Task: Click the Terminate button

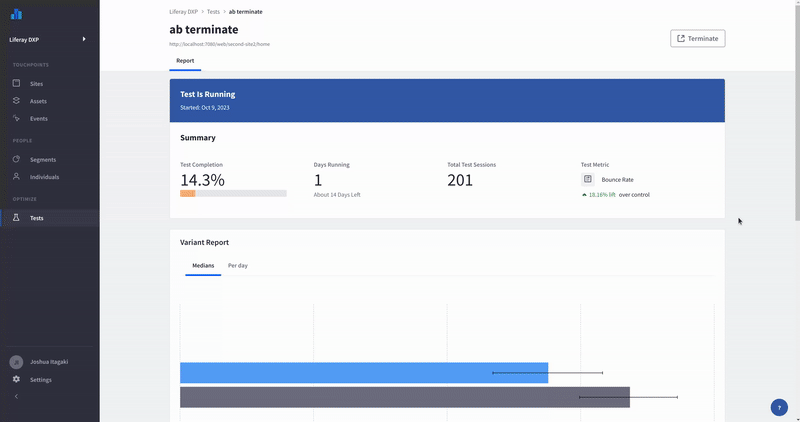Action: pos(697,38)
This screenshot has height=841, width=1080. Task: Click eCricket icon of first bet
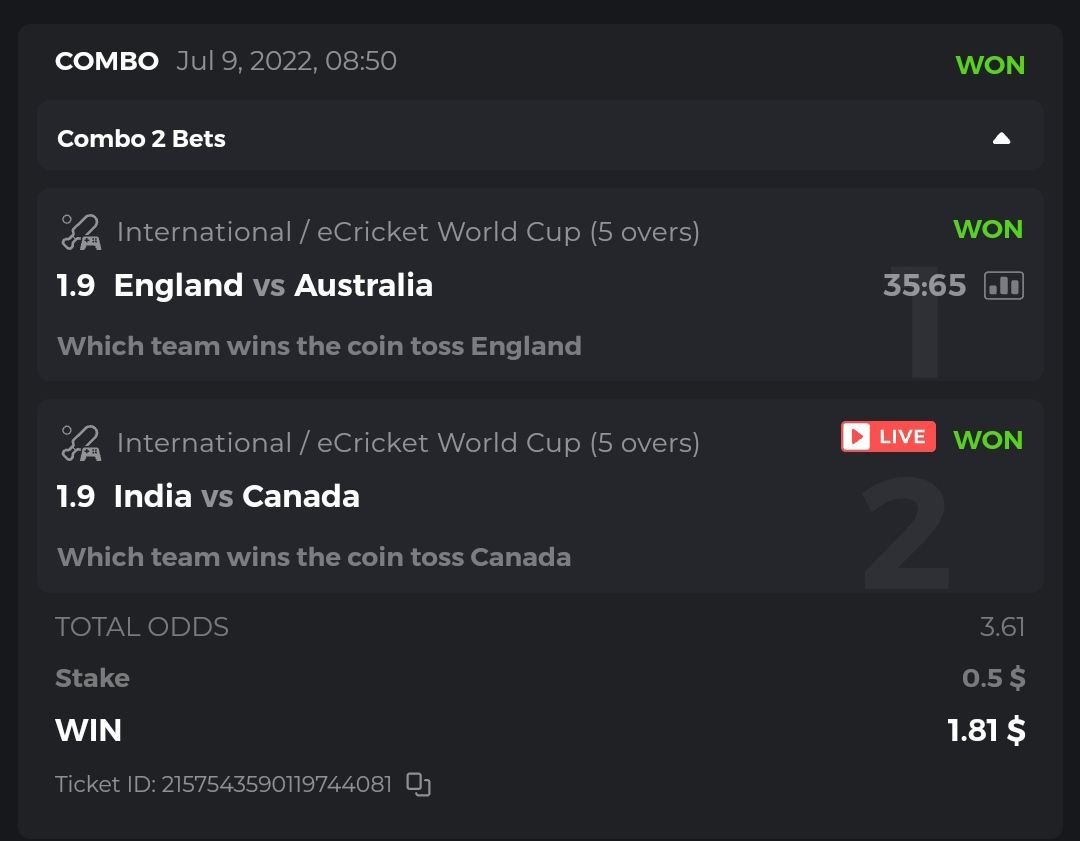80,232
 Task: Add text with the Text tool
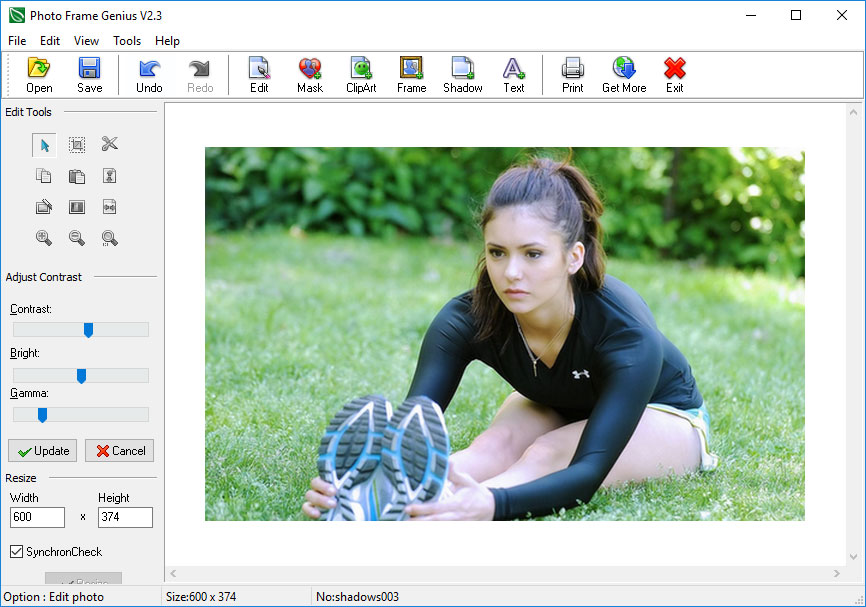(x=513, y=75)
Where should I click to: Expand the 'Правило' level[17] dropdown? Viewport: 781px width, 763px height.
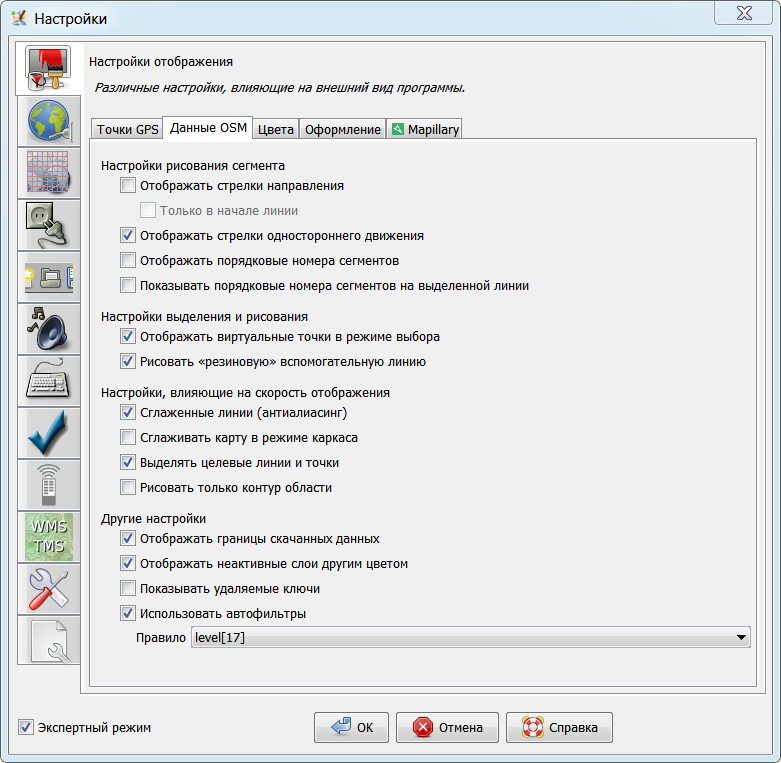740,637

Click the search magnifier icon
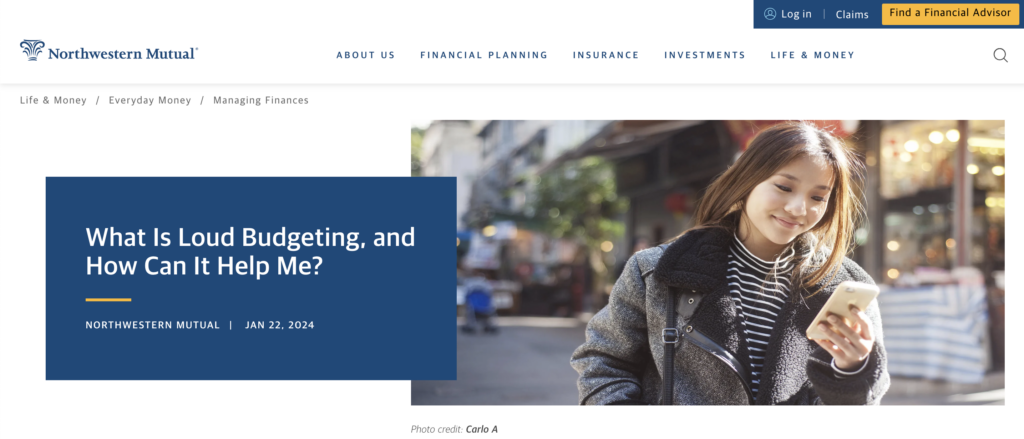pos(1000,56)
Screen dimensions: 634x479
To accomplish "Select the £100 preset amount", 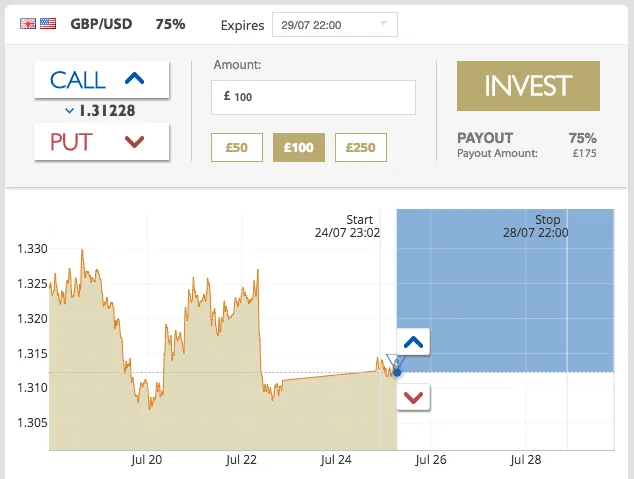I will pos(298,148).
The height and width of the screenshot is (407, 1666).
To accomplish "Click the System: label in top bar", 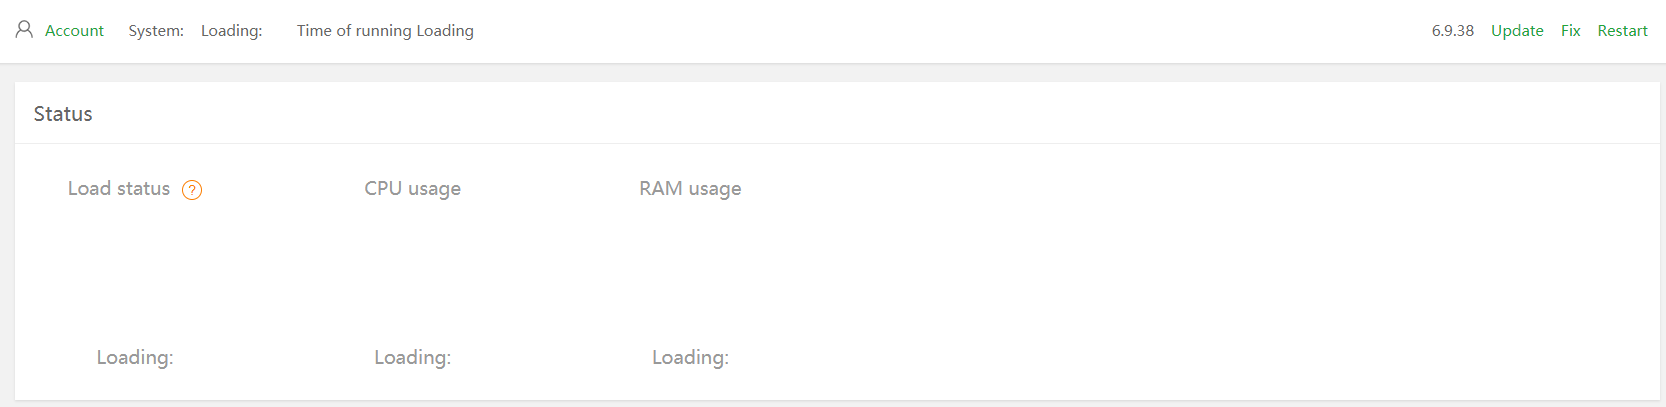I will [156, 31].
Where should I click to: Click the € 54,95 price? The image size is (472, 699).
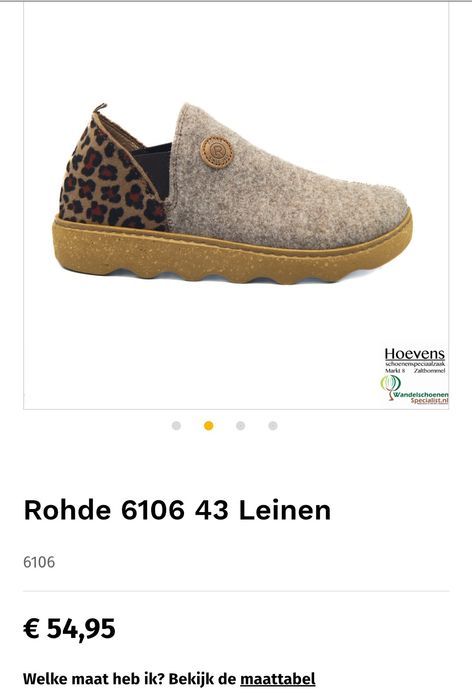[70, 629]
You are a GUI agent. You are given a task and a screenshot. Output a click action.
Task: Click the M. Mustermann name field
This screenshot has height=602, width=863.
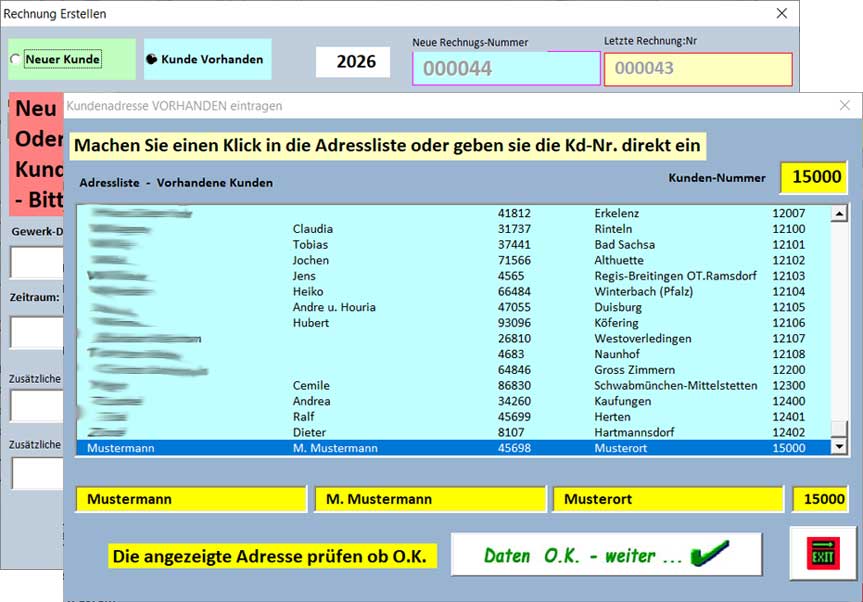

------------------------------------

Exercise directions: Starting at the line containing "You are a GUI", output every remaining line of the records above exactly, the last one included. Nothing else belongs in the output, and no pictures either.

Solution for this problem:
You are a GUI agent. You are given a task and a screenshot. Output a click action.
Task: Click the M. Mustermann name field
This screenshot has height=602, width=863.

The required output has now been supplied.